Sonntag, 02. Dezember 2018

AfD-Chef Meuthen: Parteinachwuchs muss sich von Extremisten trennen

Der AfD-Vorsitzende Jörg Meuthen hat der Nachwuchsorganisation seiner Partei mit schwerwiegenden Konsequenzen gedroht, sollte sie sich nicht von Extremisten in ihren Reihen trennen.

Mehrere Funktionäre der AfD-Nachwuchsorganisation Junge Alternative (JA) bemühen sich um ein gemäßigteres Auftreten ihres Verbandes.
Mehrere Funktionäre der AfD-Nachwuchsorganisation Junge Alternative (JA) bemühen sich um ein gemäßigteres Auftreten ihres Verbandes. - Foto: © APA/AFP

Er setze „auf die Selbstreinigungskräfte unserer Parteijugend“, sagte Meuthen der „Welt am Sonntag“. „Sollte der Jungen Alternative dies jedoch nicht gelingen, muss und wird die Partei entschieden einschreiten. Die Ultima Ratio wäre eine Aberkennung der Jungen Alternative als Jugendorganisation der AfD, ich glaube und hoffe jedoch, dass dies nicht nötig sein wird.“

Dem Jugendverband werden immer wieder Verbindungen ins rechtsextreme Milieu vorgeworfen. Die Landesverbände in Baden-Württemberg, Bremen und Niedersachsen werden aus diesem Grund vom Verfassungsschutz beobachtet. Die Südwest-JA löste sich daraufhin auf, der Landesverband in Niedersachsen wurde vom Bundesverband aufgelöst.

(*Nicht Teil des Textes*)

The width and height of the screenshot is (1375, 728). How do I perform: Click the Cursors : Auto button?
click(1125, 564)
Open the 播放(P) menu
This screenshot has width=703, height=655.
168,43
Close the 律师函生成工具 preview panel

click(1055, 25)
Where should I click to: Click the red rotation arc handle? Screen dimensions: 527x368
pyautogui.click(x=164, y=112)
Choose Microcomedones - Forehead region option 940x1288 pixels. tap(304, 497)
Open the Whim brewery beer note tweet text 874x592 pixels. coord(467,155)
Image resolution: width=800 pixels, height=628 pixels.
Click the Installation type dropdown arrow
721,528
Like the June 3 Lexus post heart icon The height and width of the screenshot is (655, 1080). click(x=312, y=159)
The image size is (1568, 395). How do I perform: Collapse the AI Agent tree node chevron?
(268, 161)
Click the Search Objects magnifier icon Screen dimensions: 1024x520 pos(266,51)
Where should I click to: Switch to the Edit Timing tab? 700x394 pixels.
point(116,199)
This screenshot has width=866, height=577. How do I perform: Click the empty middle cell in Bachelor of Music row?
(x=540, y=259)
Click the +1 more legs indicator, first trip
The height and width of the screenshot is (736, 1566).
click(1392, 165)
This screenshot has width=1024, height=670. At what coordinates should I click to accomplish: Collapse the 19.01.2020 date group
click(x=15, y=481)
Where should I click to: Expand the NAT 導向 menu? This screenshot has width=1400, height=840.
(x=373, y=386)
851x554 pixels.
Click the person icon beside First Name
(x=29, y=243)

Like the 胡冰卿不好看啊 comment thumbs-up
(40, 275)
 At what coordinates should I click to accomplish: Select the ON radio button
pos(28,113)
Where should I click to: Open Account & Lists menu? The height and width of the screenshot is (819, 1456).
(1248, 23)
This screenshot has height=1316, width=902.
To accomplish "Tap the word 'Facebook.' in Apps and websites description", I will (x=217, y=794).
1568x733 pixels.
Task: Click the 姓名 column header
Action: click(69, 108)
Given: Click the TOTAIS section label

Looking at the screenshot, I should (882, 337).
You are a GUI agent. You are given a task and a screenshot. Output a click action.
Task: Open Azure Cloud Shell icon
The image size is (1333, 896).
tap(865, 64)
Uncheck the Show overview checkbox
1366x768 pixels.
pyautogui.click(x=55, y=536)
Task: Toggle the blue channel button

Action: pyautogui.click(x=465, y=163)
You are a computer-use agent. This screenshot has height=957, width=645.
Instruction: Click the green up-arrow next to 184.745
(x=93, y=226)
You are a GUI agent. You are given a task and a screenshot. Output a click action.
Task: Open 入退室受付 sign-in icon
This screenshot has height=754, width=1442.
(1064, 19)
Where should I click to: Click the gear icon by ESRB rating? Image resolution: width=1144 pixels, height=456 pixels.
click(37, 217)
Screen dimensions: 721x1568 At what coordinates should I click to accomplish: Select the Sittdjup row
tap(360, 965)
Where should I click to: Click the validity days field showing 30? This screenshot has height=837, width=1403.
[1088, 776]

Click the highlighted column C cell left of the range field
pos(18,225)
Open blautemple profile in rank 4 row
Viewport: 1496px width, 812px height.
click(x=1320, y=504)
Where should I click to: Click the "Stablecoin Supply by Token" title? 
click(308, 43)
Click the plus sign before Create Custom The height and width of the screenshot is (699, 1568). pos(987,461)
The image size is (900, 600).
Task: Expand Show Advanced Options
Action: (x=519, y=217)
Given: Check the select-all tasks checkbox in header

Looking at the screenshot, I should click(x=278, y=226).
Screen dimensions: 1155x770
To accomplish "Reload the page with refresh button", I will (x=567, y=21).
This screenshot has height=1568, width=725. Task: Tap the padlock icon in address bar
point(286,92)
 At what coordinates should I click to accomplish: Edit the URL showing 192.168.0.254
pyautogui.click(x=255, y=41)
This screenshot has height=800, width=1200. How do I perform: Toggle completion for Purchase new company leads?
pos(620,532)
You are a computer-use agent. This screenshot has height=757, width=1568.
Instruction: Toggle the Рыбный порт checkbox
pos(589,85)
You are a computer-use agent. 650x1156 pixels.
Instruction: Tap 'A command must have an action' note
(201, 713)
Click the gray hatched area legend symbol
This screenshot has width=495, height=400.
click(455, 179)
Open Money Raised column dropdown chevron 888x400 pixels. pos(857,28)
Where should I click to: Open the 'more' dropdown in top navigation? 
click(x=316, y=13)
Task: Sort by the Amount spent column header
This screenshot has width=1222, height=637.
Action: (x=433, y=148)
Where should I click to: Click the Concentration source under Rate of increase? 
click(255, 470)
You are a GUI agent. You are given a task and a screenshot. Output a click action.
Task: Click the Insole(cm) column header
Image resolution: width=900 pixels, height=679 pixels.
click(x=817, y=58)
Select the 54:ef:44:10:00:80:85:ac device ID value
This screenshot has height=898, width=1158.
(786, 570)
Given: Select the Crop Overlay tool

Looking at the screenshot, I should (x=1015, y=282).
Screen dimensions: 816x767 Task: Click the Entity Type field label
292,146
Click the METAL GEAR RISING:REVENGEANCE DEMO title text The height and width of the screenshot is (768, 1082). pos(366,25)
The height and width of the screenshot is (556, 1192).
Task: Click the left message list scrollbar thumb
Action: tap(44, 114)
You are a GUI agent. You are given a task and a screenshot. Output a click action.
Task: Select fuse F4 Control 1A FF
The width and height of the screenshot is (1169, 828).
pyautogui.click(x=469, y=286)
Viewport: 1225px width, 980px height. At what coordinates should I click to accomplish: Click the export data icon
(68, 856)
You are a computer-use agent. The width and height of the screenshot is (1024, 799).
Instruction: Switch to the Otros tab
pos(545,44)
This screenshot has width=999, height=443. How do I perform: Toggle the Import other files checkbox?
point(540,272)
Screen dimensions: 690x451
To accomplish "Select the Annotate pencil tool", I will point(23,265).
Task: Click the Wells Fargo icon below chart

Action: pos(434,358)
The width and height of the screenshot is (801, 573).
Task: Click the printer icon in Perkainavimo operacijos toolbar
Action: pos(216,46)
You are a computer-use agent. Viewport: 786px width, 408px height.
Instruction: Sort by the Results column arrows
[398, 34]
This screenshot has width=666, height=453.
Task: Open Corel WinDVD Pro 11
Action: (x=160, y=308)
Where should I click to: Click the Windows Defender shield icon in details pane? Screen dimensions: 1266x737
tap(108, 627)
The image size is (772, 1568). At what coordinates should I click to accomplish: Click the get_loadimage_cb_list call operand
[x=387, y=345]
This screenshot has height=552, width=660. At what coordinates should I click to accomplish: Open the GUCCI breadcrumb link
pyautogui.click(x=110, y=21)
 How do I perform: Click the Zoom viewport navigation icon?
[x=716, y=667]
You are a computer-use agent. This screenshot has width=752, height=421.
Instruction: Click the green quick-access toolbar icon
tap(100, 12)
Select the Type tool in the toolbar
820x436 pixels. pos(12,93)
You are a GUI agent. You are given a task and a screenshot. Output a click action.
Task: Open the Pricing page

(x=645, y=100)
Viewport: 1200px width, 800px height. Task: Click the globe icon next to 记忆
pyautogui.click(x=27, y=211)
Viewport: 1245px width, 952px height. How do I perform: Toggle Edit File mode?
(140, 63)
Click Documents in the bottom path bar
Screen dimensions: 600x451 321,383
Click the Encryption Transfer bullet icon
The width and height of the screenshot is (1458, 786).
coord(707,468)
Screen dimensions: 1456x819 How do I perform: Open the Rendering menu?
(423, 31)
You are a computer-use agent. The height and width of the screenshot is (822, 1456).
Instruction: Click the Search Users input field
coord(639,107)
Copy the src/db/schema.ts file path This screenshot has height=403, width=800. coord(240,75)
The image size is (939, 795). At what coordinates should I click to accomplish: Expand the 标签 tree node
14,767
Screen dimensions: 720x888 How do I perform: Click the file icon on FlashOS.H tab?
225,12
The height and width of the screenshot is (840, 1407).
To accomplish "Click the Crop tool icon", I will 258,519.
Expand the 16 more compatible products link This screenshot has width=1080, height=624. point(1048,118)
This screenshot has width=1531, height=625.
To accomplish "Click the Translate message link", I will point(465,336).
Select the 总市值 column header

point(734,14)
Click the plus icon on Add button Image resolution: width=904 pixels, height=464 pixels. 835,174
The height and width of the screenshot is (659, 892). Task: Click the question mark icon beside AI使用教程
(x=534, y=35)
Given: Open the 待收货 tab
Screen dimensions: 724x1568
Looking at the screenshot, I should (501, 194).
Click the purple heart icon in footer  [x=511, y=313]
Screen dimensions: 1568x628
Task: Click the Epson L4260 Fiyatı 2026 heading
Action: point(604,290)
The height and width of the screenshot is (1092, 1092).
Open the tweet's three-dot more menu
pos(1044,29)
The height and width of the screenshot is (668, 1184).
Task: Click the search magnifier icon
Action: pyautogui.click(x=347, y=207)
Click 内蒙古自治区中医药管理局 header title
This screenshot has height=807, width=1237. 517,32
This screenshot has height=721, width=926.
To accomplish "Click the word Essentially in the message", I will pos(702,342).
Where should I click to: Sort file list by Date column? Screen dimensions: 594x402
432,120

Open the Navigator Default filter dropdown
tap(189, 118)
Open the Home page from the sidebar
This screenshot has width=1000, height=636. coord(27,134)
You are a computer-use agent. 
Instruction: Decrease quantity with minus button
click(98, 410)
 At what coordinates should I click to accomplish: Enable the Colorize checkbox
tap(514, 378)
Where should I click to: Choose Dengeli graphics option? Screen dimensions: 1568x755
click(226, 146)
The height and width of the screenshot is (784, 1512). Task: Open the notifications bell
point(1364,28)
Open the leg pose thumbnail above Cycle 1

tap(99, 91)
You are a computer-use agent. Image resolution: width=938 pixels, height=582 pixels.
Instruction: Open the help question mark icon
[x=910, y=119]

Funktionäre bemühen sich um gemäßigteres Verhalten 

Meuthen sagte der Zeitung: „Die Partei muss der Jungen Alternative wie ein Vater seinen Kindern sagen: Wenn ihr jetzt nicht sofort auf den Pfad der Tugend zurückkehrt, dann werdet ihr die schützende Hand des Vaters verlieren. Diese Drohung ist jetzt nötig, und sie muss glaubwürdig sein, sonst macht man sich unglaubwürdig.“

Mehrere Funktionäre der AfD-Nachwuchsorganisation Junge Alternative (JA) bemühen sich nach einem Medienbericht um ein gemäßigteres Auftreten ihres Verbandes. Bundes- und Landesvorstandsmitglieder der JA hätten dies in einem Schreiben an die Mutterpartei angekündigt, berichteten NDR, WDR und „Süddeutsche Zeitung“ am Freitagabend.

So wollten sie in Zukunft unter anderem auf das Singen der ersten Strophe der Nationalhymne verzichten und nicht mehr an Aktionen der vom Verfassungsschutz beobachteten Identitären Bewegung teilnehmen.